There’s no such thing as a perfect marriage in the real world. Even the most seemingly successful and happy couples go through rough patches from time to time. Remember, it’s easier to fix a failing marriage than a failed one. Being able to identify signs of trouble early on and acting on it could make the difference between a lifetime shared together and a messy divorce. If you’re worried that your marriage might be headed for a divorce, here are 5 things you can do to save it:-
1. Pay Compliments
Remember how you actually went out of your way to be nice to your partner before you got married? Many people begin harboring negative feelings toward their spouses when they begin to feel unappreciated. Instead of gradually scraping away your partner’s sense of self worth by subjecting him or her to non-stop criticism, paying a few compliments from time to time will help make your spouse feel cared for and loved.
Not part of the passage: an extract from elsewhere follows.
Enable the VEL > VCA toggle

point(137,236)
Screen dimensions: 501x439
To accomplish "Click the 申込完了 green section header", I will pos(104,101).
As the philosopher Adam Levine once said “It’s not always rainbows and butterflies; it’s compromise that moves us along.” Marriages are institutions founded on compromise. Be prepared to put your spouse’s needs ahead of your own to the extent possible and your marriage will be rock solid. Perhaps men should consider spending a day together with their wives at the spa instead of going for a rock concert or splurging on that fancy new video-game console?
3. Spend Time Together
A major reason why most people claim that being married isn’t half as much fun as dating is because they just stop spending quality time together after marriage. Living under the same roof does not imply quality time spent together. Make the effort to go out for a romantic dinner once in a while and maybe make a weekend road-trip some time. It’ll be just like starting over.
4. Be Supportive
In a healthy marriage, spouses depend on each other for emotional support and share their success together in equal measure. Be encouraging and supportive when your partner is going through a tough time otherwise your spouse will probably start reaching out to other people for emotional support. This is often a pre-cursor to extra marital affairs which is a death knell for most marriages.
5. Act First
Psychiatrists and marriage counselors unanimously agree that it is easier to maintain a marriage than to fix a broken one. If you’ve reached the point where you cannot share the same bed and your decision to see a marriage counselor is only for the sake of your kids, then it might already be too late.